Silica sand being a major mineral is governed by Sub-section (1) of Section 4A
and ordinary sand by Sub- section (2). According to the appellant, full and
necessary consultation between the two Governments i.e. the Central Government
and the State Government was held and it was considered expedient in the
interest of regulation of mines and mineral development to take the impugned
decision.
Reference
in this regard was made by the learned counsel to the report of the Indian
Bureau of Mines referred to in the letters of the Director, Department of
Mines, Central Government to the Chief Secretary, Government of Haryana, dated
20th April, 1985, 8th July, 1985 and 10th July, 1985 and the State's letters
dated 14th July, 1986, 17th September, 1986 and 29th September, 1986. It has
been contended that since a decision was jointly taken by the two Governments
to grant mining lease of the entire area to the Haryana Minerals Limited, this
by itself fulfilled the necessary conditions under Section 4A and as the writ
petitioners-lessees had no locus standi to place their point of view with
respect to this aspect, it was not necessary to give them a notice. The
argument is that in the circumstances there is no question of violation of
principles of natural justice. It was also claimed that the State was the final
authority to take a decision under Section 4A with respect to both major and
minor minerals.
1019
6. Mr.
B. Datta, Additional Solicitor General, stated on behalf of the Union of India,
respondent No. 2 that the respondent is ready to reconsider the matter after
hearing the parties concerned. He refuted the claim of the appellant that the
State is the ultimate authority to take a decision under Section 4A with
respect to major minerals and he appears to be right. Sub-section (1) which
deals with major minerals empowers the Central Government to consider the
matter and, after having consultation with the State Government, to take a
decision in this regard and once it does so and makes a request to the State
Government for prematurely terminating a lease, the State Government shall be
under an obligation to act. The use of "shall" in this context
indicates the binding nature of the request.
7. The
language of Section 4A clearly indicates that the Section by itself does not
prematurely terminate any mining lease. A decision in this regard has to be
taken by the Central Government after considering the circumstances of each
case separately. For exercise of power it is necessary that the essential
condition mentioned therein is fulfilled, namely, that the proposed action
would be in the interest of regulation of mines and mineral development. The
question of the State Government granting a fresh mining lease in favour of a
Government Company or a Corporation arises only after a decision to terminate
the existing mining lease is arrived at and given effect to. The Section does
not direct termination of all mining leases, merely for the reason that a
Government Company or Corporation has equipped itself for the purpose. The
Section was enacted with a view to improve the efficiency in this regard and
with this view directs consulation between the Central Government and the State
Government to be held. The two Governments have to consider whether premature
termination of a particulare mining lease shall advance the object or not, and
must, therefore, take into account all considerations relevant to the issue,
with reference to the lease in question. It is not correct to say that an
existing mining lease can be terminated merely for the reason that a Government
Company or Corporation is ready to undertake the work.
8.
Considered in this light, the Section must be interpreted to imply that the
person who may be affected by such a decision should be afforded an opportunity
to prove that the proposed step would not advance the interest of mines and
mineral development. Not to do so will be violative of the principles of
natural justice. Since there is no suggestion in the Section to deny the right
of the affected persons to be heard, the provisions have to be interpreted as
implying to preserve such a right. Reference may be made to the observations of
this Court 1020 in Baldev Singh and others v. State of Himachal Pradesh and
others, [1987] 2 SCC 510, that where exercise of a power results in civil
consequences to citizens, unless the statute specifically out the application
of natural justice, such rules would apply. The cases, Union of India and
another v. Cynamide India Ltd. and another, AIR 1987 SC 1802; D.C. Saxena v.

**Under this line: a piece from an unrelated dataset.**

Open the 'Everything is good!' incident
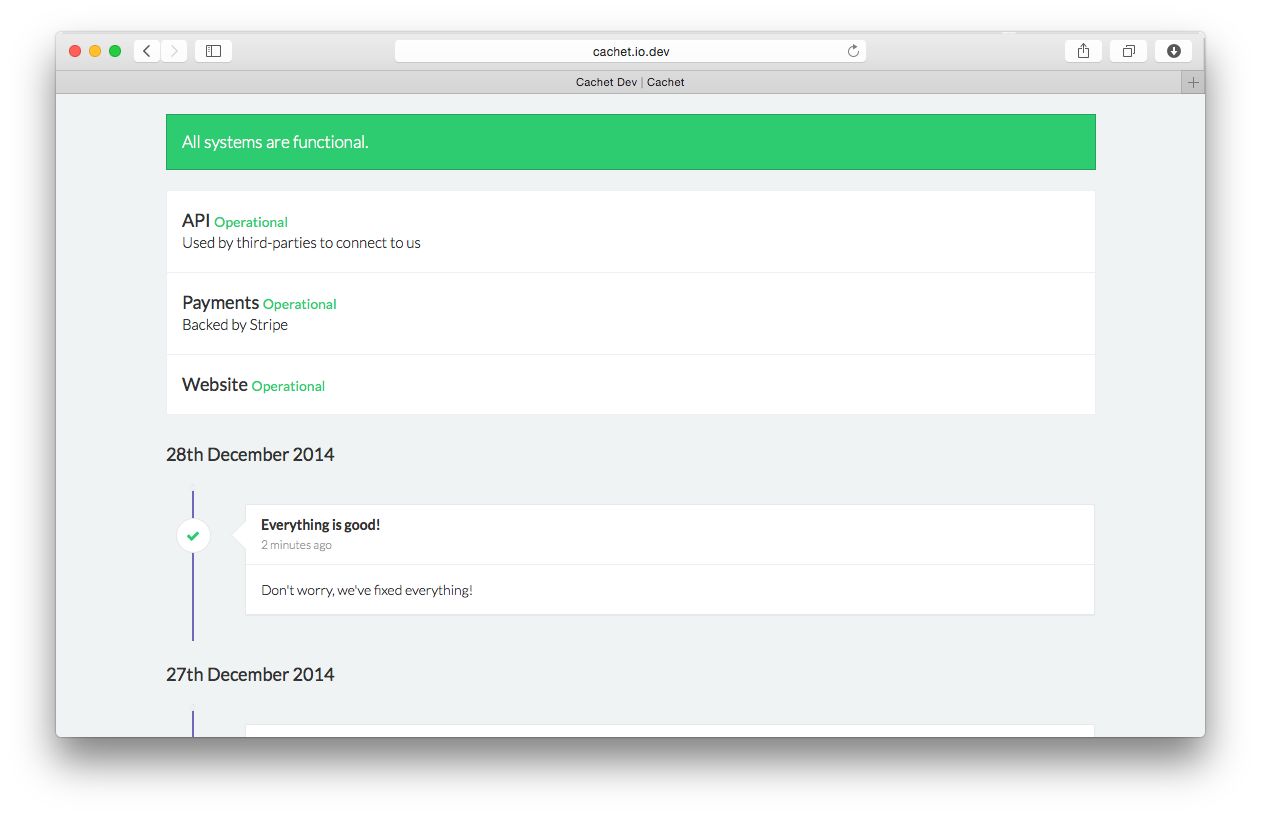Viewport: 1261px width, 817px height. pos(320,524)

State of Haryana, AIR 1987 1463 and State of Tamil Nadu v. Hind Stone etc.,
[1981] 2 SCR 742, relied upon by Mr. Mohanta do not help the appellant. The
learned counsel placed reliance on the observations in paragraphs 5 to 7 of the
judgment in Union of India v. Cynamide Ltd. which were made in connection with
legislative activity which is not subject to the rule of audi alteram partem.
The principles of natural justice have no application to legislative
activities, but that is not the position here. It has already been pointed out
earlier that the existing mining leases were not brought to their and directly
by Section 4A itself. They had to be terminated by the exercise of the
executive authority of the State Government. Somewhat similar was the situation
with regard to Section 4A of Haryana Board of School Education Act, 1969 which
was under Consideration in D. C. Saxena v. State of Haryana, AIR 1987 SC 1463.
A matter of policy was adopted and included by the legislature in the impugned
section.
Besides,
the validity of the Section was not under challenge there, as was expressly
stated in paragraph 6 of the judgment. So far as the case, State of Tamil Nadu
v. Hind Stone is concerned, the learned counsel for the appellant cited it only
with a view to emphasise the importance of the mineral wealth of the nation
which nobody denies. We, therefore, held that a final decision to prematurely
terminate a lease can be taken only after notice to the leassee.
9.
Coming to the facts of the present case it will be observed that the question
of terminating the mining leases in question before us was introduced for the
first time under the letter dated 14.7.1986 (page 80) of the State of Haryana.
The earlier letter dated 20.4.1985 and 8.7.1985, of the Department of Mines,
Union of India sent to the State Government discussed the general question
about the desired improvement in the mining field and referred to the report of
the Indian Bureau of Mines on silica sand mining in Haryana. The report had
highlighted various aspects of silica sand mining in the State and made several
positive suggestions. It was stated in the letter dated 20th April, 1985 that
if the lessees did not comply with the requirements mentioned therein, their
leases "deserve to be terminated in accordance with the procedure
established under law." In the letter dated 8th July, 1985, further
emphasis was laid on ensuring scientific mining of optimum utilisation of
natural resources, ensuring safety in operation 1021 and ensuring payment of
fair wages to the mine workers. In this letter the desirability of entrusting
mining operations to the public sector was mentioned but it was also stated
that the representatives of the Government of Haryana had in the earlier
meetings expressed their inability to entrust the Haryana Minerals Ltd.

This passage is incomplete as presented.